Debt: The First 5000 Years by David Graeber

The Big Idea: Avoid excessive debt. Protect debtors. The evolution of economies from barter to markets is a myth.

-It’s a myth that money evolved out of barter.
-Outsid of distrustful exchanges, primitive markets exchanged goods primarily using credit/debt.
-Money and violence are inextricably linked in history.
-Historically, there were often periodic debt cancellations across an entire economy.
-Coins were invented independently in Eastern Mediterranean, Andes, and China to facilitate taxation and create markets. The state would pay soldiers in coins. The soldiers would buy food from locals using coins. The state would extrat taxes from the locals payable only in coins.
-Philosophy and religion accompanied the growth of coinage. Religions arise largely as peace movements against the empires that are using coinage. Graeber calls this “the military-coinage-slavery complex.”

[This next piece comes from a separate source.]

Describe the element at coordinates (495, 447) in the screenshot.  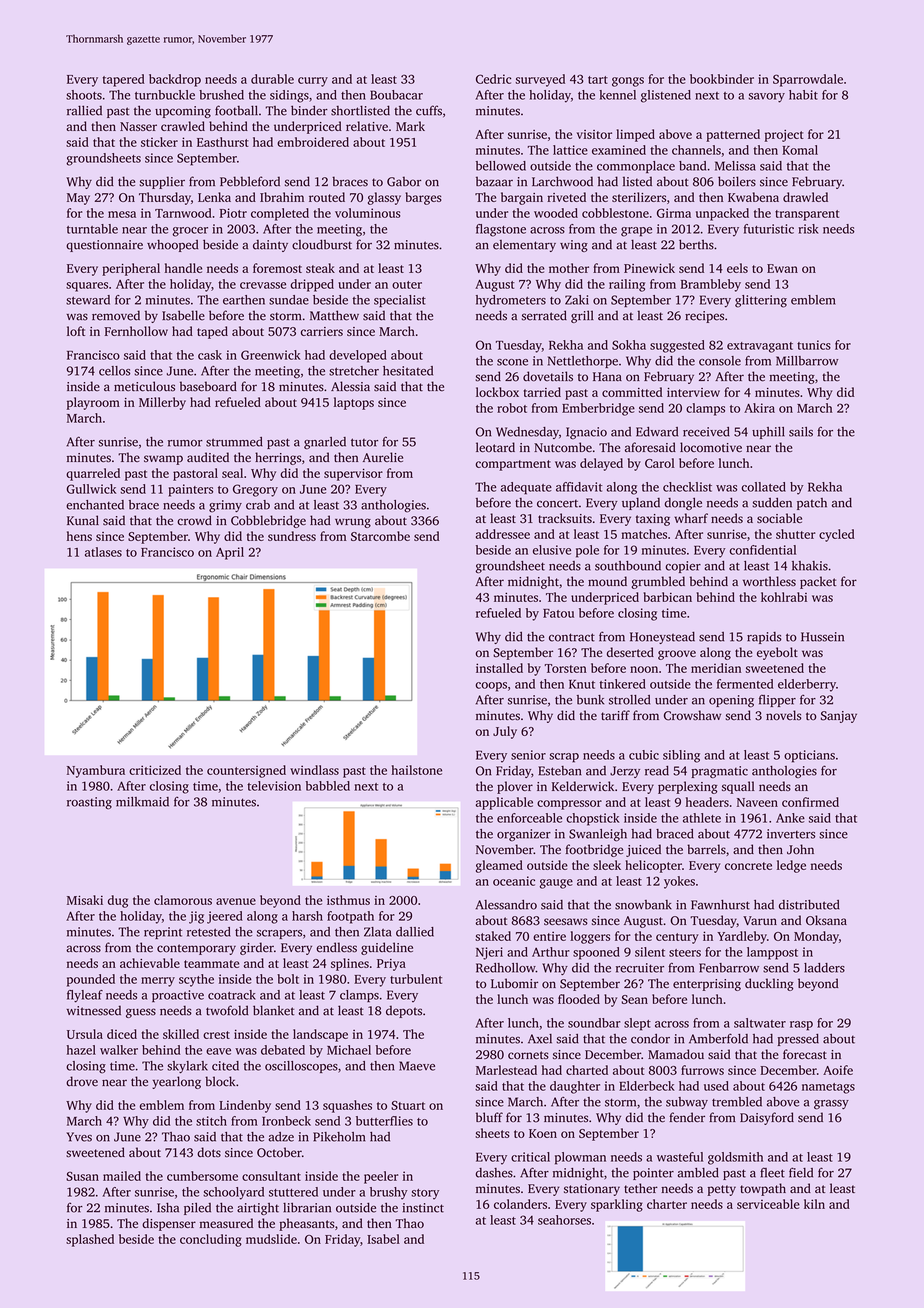
I see `leotard` at that location.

-Ancient coins are always found near the sites of ancient armies.
-In the Middle Ages, empires dissolved, the world’s religions took back on the coins into churches and monasteries, and the world went back to credit systems, using virtual money.
-Many of the free market principles Adam Smith writes about came from Medieval Islam.
-United States went off the gold standard in 1971. Credit cards and cashless transactions took off. Capital became financialized. Historically, systems of virtual money (like we have now) had mechanisms to protect debtors (eg. debt cancellations, anti-usury laws.) However, our modern systems (IMF, S&P) protect creditors against debtors.
-The position of the USD as the global reserve currency is contingent on US military power and the willingness of client states to purchase US govt bonds.